Arunachal Cricket Association
- Sport: Cricket
- Jurisdiction: Arunachal Pradesh, India
- Abbreviation: ACA
- Founded: 2007
- Affiliation: Board of Control for Cricket in India
- Location: Itanagar, Arunachal Pradesh, India
- President: TC Tok
- Vice president: Nabam Vivek
- Secretary: Kabak Geda
- Coach: Sanjeev Sharma

Official website
- arunachalcricket.in
- India

= Arunachal Cricket Association =

Governing body of cricket in Arunachal Pradesh state, India

Arunachal Cricket Association is the governing body of the Cricket activities in the Arunachal Pradesh state of India and the Arunachal Pradesh cricket team. It is affiliated to the Board of Control for Cricket in India as full member.

==History==
In September 2007, Arunachal Cricket Association applied for BCCI's affiliation. In October 2008, it got the BCCi's affiliation. The Arunachal Pradesh cricket team played its first domestic match in December 2009 in Under-19 tournament. The teams faced infrastructure issues during its inception.

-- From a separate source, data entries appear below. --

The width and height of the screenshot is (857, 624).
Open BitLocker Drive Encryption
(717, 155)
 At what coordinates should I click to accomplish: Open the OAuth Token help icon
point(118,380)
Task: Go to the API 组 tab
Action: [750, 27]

In August 2010, the association faced corruption allegations regarding buying of land. After Lodha Panel ordered "One state, one vote" reforms, north east states were expected to get play in the 2017–18 senior domestic season but BCCI ignored the reforms order. After long legal battle, in July 2018, BCCI granted the association full member status and the team made its senior-level debut in 2018–19 season. In its debut season, the association received bribe offers for player selection. In September 2019, as per the reforms, its elections were held and TC Tok was elected as the association's president. In 2022 Shri TC Tok was re-elected as President, Kabak Geda was elected Vice President, Nabam Vivek was elected Honorary Secretary, Yab Lala was elected Treasurer, Techi Tagar was elected Joint Secretary but after the untimely death of Techi Tagar Tsering Thapkey was elected in a by-election in 2023. On 24 February 2026 Shri Nabam Vivek was elected President, Kame Yangfo, Vice President, Roger Nabam Hina was elected Honorary Secretary, Nipak Ngomle as Treasurer and Song Tacho as Joint Secretary.